Anatel abre caminho para Starlink em celulares no Brasil sem antena, aponta especialista

A possibilidade de acessar a internet da Starlink diretamente pelo celular, sem a necessidade de uma antena externa, ganha contornos mais definidos no Brasil. A perspectiva, que promete revolucionar a conectividade em áreas remotas, foi destacada por Thiago Augusto, influenciador do perfil Jornada Top, indicando que a tecnologia pode, de fato, chegar aos aparelhos utilizados no país.
Essa expectativa está diretamente ligada a um importante avanço regulatório da Agência Nacional de Telecomunicações (Anatel). Contudo, é crucial entender que, embora o caminho regulatório esteja aberto, o recurso ainda não está disponível para contratação imediata e sua funcionalidade não é universal para todos os modelos de celular.
Anatel e o Caminho para a Conectividade Direta
Em 2 de julho de 2026, o Conselho Diretor da Anatel aprovou uma atualização significativa no Plano de Atribuição, Destinação e Distribuição de Faixas de Frequências. Essa medida é um marco, pois abre espaço para a implementação do sistema Direct-to-Device (D2D) no Brasil. O D2D é uma tecnologia que permite a comunicação direta entre celulares e satélites de baixa órbita, eliminando a necessidade de infraestrutura terrestre em muitas situações.
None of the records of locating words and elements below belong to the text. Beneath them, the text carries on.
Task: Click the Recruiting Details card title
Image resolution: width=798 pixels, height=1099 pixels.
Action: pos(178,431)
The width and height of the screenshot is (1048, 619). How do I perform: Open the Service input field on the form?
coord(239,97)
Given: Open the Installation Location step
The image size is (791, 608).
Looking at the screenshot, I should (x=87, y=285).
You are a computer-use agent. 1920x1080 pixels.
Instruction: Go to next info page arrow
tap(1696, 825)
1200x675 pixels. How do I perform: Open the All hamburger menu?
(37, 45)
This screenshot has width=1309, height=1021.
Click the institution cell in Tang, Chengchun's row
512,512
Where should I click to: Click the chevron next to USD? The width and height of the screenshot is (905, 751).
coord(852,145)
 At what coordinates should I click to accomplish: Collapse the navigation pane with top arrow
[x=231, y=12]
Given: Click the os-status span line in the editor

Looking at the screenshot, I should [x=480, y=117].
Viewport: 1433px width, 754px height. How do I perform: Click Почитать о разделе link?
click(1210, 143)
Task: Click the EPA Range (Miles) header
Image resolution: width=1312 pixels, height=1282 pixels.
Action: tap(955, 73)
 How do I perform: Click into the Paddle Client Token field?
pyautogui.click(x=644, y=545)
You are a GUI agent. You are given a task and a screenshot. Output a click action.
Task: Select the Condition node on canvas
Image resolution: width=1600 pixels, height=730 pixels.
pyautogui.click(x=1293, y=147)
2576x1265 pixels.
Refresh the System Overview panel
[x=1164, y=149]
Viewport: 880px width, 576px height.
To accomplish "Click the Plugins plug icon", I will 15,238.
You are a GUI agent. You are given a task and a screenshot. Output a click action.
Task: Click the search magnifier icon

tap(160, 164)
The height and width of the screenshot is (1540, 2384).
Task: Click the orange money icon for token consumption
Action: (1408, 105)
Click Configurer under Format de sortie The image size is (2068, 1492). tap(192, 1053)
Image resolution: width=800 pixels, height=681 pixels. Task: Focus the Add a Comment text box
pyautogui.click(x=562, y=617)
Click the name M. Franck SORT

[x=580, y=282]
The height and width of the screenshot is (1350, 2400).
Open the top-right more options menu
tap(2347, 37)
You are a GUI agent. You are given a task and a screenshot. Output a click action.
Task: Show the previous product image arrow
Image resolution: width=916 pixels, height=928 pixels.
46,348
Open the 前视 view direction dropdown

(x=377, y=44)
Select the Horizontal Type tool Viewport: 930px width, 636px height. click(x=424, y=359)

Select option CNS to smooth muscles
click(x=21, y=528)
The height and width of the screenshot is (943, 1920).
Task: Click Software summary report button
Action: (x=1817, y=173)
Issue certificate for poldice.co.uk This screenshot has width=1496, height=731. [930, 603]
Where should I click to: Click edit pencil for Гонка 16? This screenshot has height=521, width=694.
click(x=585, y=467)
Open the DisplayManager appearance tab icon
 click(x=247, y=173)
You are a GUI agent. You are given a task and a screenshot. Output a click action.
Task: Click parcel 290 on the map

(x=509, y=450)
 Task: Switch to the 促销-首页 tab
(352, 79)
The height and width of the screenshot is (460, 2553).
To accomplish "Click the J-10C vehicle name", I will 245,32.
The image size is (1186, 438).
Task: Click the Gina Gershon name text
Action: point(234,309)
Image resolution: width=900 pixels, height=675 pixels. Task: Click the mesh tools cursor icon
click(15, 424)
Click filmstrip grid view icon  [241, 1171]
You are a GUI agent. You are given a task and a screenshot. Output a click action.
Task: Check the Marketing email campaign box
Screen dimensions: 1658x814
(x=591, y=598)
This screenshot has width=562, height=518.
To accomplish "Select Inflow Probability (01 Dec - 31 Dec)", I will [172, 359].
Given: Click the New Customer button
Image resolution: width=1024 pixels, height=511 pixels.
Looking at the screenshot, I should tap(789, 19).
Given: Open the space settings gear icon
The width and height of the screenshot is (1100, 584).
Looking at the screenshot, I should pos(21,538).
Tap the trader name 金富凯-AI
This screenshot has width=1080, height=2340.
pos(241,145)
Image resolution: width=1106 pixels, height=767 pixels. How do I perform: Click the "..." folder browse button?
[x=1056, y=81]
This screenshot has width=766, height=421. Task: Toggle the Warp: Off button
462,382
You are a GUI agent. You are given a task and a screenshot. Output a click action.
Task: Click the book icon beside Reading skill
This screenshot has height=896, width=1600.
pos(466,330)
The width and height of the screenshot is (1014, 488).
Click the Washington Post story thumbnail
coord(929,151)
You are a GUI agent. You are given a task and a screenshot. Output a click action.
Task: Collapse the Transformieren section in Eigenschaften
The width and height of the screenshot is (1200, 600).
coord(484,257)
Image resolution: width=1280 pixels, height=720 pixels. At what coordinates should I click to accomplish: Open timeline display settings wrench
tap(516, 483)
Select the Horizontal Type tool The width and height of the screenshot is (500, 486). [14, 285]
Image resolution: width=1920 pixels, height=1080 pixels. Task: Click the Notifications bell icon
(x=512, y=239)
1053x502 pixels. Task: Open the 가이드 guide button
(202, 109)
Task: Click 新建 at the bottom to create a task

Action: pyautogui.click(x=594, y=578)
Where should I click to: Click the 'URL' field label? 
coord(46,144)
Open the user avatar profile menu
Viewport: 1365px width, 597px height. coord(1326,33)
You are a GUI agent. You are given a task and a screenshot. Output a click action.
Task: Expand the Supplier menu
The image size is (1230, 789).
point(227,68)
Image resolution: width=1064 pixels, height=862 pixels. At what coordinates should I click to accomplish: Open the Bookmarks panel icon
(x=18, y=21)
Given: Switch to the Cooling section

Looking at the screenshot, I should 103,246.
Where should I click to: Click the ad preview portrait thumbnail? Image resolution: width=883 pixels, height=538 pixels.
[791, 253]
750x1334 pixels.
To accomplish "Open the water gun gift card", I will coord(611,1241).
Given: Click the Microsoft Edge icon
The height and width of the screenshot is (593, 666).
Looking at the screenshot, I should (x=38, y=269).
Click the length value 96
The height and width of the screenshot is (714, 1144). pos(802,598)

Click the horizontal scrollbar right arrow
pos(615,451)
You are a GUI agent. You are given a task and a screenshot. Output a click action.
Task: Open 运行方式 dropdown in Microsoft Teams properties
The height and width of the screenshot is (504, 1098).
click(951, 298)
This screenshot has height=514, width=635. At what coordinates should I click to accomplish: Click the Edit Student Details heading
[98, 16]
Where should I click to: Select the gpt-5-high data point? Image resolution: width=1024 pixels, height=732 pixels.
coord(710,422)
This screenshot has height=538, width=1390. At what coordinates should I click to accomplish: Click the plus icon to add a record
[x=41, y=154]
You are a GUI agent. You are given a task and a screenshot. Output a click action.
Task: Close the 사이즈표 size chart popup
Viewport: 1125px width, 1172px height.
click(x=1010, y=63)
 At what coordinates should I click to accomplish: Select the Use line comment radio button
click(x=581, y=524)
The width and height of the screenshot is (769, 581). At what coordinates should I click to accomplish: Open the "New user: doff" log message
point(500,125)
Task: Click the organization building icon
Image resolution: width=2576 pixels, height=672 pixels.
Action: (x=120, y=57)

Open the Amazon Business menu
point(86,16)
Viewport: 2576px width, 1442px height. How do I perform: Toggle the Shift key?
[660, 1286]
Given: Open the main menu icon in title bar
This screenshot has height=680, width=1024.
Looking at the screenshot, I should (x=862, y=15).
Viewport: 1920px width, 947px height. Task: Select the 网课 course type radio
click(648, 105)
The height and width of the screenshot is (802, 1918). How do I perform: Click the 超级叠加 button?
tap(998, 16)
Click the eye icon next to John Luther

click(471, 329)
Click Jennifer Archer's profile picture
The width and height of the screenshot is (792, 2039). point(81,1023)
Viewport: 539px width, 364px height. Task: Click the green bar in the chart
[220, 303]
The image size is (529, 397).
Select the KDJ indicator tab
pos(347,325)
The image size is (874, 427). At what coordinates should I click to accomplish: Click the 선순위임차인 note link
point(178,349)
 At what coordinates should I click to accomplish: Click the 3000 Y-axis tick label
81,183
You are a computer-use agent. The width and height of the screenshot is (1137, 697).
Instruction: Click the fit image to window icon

A decisão da agência reguladora reflete uma visão estratégica para o futuro das telecomunicações, buscando expandir a cobertura e a qualidade dos serviços de internet em um país de dimensões continentais como o Brasil. A regulamentação é o primeiro e fundamental passo para que inovações como a Starlink Direct to Cell possam operar legalmente e de forma organizada no território nacional.
Starlink em Celulares: Como a Tecnologia Direct to Cell Funciona
No contexto da Starlink, a tecnologia em questão é conhecida como Direct to Cell. Ela opera por meio de satélites equipados para funcionar de maneira similar a torres de telefonia, mas posicionadas no espaço. Segundo a própria empresa de Elon Musk, essa tecnologia foi desenvolvida para ser compatível com aparelhos LTE já existentes, o que significa que dispensa a compra de antenas externas, alterações físicas nos dispositivos ou a instalação de aplicativos especiais para seu funcionamento.
Apesar da promessa de ampla compatibilidade, é importante ressaltar que o acesso não será universal. A funcionalidade dependerá de fatores como as frequências suportadas pelo aparelho celular, as configurações específicas da rede e as condições estabelecidas pela operadora de telefonia. Isso significa que, embora a base tecnológica seja para celulares comuns, haverá requisitos técnicos a serem atendidos.
Desafios e Parcerias para Ampliar o Acesso no Brasil
A operação da Starlink Direct to Cell no Brasil deverá ocorrer em parceria com empresas de telefonia que já detêm o uso principal das faixas de frequência necessárias. Essa abordagem é crucial, pois a Starlink não poderá simplesmente ativar o serviço diretamente para todos os consumidores. A colaboração com operadoras locais é um modelo comum para a introdução de novas tecnologias de conectividade, garantindo a integração com a infraestrutura existente e o cumprimento das regulamentações.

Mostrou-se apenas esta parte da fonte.